In the first settlement from the SEC’s so-called “Distribution in Guise” initiative, First Eagle Investment Management and FEF Distributors (“Distributor”) agreed to pay $40 million to settle charges that they caused the First Eagle Funds to improperly pay for distribution outside of the funds’ 12b-1 plans. The board of trustees was not named in the action. The settlement follows the July 2015 sale of a majority stake in First Eagle Investment Management to private equity firms Blackstone and Corsair Capital.
According to the order, the Distributor invited one intermediary to enter into a “Selected Dealer Agreement” that provided that the intermediary would become a “selected dealer to distribute shares.” Under the agreement, the intermediary would provide “due diligence, legal review, training, and marketing.” In exchange, the agreement provided that the fund would pay a one-time fee of $50,000, 25 basis points on new gross sales, and a quarterly payment of 10 basis points on shares held longer than one year, all of which was above and beyond any payments to the intermediary pursuant to a 12b-1 plan. According to the SEC, the funds paid approximately $24.6 million over the period of January 1, 2008 to March 31, 2014 for services that “were generally marketing and distribution, not sub-TA services.”
The Distributor also entered into an agreement with a second intermediary which provided services the SEC again classified as “generally marketing and distribution.” The “Correspondent Marketing Program Participation Agreement” provided that the intermediary would:
(i) provide email distribution lists of correspondent broker-dealers that have requested “sales and marketing concepts” from Intermediary Two; (ii) market the Funds on its internal website; (iii) invite the Funds to participate in special marketing promotions and offerings to correspondent broker-dealers; (iv) invite First Eagle to participate in Intermediary Two’s annual conference; (v) provide quarterly statements detailing which correspondent broker-dealers are selling the Funds; and (vi) waive all trading fees charged to correspondent broker-dealers relating to the Funds.
The contract provided that the funds would pay an annual fee of 5 basis points on the value of the shares sold by the intermediary, amounting to $290,000 for the period of January 1, 2008 to March 31, 2014.
The order notes that these two agreements were “inaccurately included as sub-TA fees” in communications with the board of trustees. According to the order, First Eagle retained outside counsel in 2008 to review its practices with respect to sub-TA fees.
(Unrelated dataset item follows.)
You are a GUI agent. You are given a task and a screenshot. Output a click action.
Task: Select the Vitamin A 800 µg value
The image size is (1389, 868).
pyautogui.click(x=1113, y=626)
The order states that the resulting report, which was shared with the board, found that the fees paid to the two intermediaries under the contracts at issue were for sub-TA services.
The SEC also found that the payments under the contracts were contrary to the fund’s disclosure, which stated that “[First Eagle Fund] Distributors or its affiliates bear distribution expenses to the extent they are not covered by payments under the [Rule 12b-1] Plans.” According to the SEC, the agreements in question caused the funds to pay distribution and marketing expenses not covered by the funds’ 12b-1 plans.
As a result of the violations, First Eagle agreed to disgorge $24.9 million and interest of $2.3 million, and First Eagle and the Distributor agreed to pay a civil penalty of $12.5 million. The almost $40 million will be used to reimburse shareholders for fees improperly paid from fund assets, “foregone appreciation,” and interest. In addition, the Distributor agreed to retain an independent consultant to “conduct a comprehensive review of [the distributor’s] supervisory, compliance, and other policies and procedures designed to prevent and detect the prohibited use of the Funds’ assets to engage, directly or indirectly, in financing any activity which is primarily intended to result in the sale of shares issued by the Funds.”
First Eagle released a public statement on the settlement:
“We are pleased to have reached an agreement with the SEC that will allow us to reimburse affected fund shareholders. The SEC has acknowledged First Eagle’s cooperation, noting that we acted promptly to remedy the issue and that we immediately offered to return the money paid from the funds’ assets. We sincerely regret this matter and have taken steps to strengthen our policies and procedures. Our core values center around the prudent stewardship of our clients’ capital, and this extends to ensuring that all our practices meet the highest standards of integrity and accountability.”